Kawałek pieczonej ryby

(35) Także oni opowiadali o tym, co im się przyda­rzyło w drodze i jak dał się im poznać przy łamaniu chleba. (36) Gdy o tym rozmawiali, On sam stanął pośród nich i powie­dział: „Pokój wam!”. (37) Zatrwożeni i przestraszeni sądzili, że wi­dzą ducha. (38) Lecz On im powiedział: „Czemu jesteście zmiesza­ni i czemu wątpliwości budzą się w waszych sercach? (39) Spójrzcie na moje ręce i nogi! To Ja jestem! Dotknijcie Mnie i przekonajcie się. Duch bowiem nie ma ciała ani kości, a wi­dzicie, że Ja mam”. (40) Gdy to powiedział, pokazał im ręce i no­gi. (41) Lecz gdy oni z radości jeszcze nie wierzyli i byli pełni zdu­mienia, zapytał ich: „Macie tu coś do jedzenia?”. (42) Oni podali Mu kawałek pieczonej ryby. (43) A On wziął i przy nich zjadł. (44) Potem rzekł: „Oto moje słowa, które powiedziałem do was, gdy byłem jeszcze z wami: «Musi wypełnić się wszystko, co jest napisane o Mnie w Prawie Mojżesza, u Proroków i w Psalmach”. (45) Wtedy rozjaśnił im umysł, aby rozumieli Pisma. (46) I powie­dział: „Tak jest napisane: Chrystus będzie cierpiał i trzeciego dnia zmartwychwstanie. (47) W Jego imię będzie głoszone nawró­cenie na odpuszczenie grzechów wszystkim narodom, rozpo­czynając od Jeruzalem. (48) Wy jesteście świadkami tego. (Łk 24)

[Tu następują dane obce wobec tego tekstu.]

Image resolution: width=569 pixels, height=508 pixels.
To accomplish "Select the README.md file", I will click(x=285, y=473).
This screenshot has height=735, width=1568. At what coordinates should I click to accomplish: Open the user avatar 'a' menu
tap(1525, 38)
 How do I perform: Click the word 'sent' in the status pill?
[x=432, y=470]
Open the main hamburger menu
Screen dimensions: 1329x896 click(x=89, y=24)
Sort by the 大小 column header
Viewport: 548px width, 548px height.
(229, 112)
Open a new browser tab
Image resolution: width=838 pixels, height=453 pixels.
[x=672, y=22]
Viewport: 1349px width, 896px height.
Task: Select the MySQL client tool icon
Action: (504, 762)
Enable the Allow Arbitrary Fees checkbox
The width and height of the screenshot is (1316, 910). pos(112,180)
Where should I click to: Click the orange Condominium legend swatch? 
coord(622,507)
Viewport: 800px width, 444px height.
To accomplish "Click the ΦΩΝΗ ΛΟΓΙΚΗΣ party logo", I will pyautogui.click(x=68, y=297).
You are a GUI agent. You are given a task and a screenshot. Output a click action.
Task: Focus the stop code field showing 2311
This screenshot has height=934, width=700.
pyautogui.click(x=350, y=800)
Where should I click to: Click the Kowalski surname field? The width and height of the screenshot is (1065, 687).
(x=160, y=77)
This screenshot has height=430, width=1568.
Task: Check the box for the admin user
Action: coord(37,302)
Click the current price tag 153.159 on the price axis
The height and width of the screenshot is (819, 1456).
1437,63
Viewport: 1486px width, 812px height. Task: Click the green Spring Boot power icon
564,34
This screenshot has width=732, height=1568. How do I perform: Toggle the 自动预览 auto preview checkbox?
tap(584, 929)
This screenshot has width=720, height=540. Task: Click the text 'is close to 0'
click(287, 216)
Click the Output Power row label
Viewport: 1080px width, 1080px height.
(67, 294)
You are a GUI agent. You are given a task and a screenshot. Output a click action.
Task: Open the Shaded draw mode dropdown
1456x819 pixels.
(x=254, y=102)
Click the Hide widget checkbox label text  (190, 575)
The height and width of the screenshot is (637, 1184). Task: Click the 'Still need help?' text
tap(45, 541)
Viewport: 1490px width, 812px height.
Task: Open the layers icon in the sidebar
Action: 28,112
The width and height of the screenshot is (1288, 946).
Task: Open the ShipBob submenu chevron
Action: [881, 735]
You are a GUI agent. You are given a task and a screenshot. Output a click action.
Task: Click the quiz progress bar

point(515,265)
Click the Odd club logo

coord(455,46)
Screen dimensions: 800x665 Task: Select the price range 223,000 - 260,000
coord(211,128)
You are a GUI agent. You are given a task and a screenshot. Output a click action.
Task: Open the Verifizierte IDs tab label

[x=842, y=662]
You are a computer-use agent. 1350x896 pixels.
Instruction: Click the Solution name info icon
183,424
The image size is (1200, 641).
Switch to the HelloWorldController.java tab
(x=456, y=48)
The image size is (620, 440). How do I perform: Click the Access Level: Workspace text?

Przyznaję, że dla mnie to bodaj najtrudniejszy fragment Ewangelii. Pierwszy odbiór jest niezwykle radosny – oto Jezus już w tym zmartwychwstałym ciele je tak samo, jak my – dał swoim uczniom bardzo prosty, a jakże czytelny sygnał, że nie jest jakąkolwiek zjawą, duchem – to jest On – ten sam, za którym oni chodzili.
Ale po chwili rodzi się pytanie Ale właściwie dlaczego On jadł? To w tym przyszłym świecie nadal będziemy musieli jeść? Nasze przyszłe ciała nadal będą potrzebowały dostarczania im energii?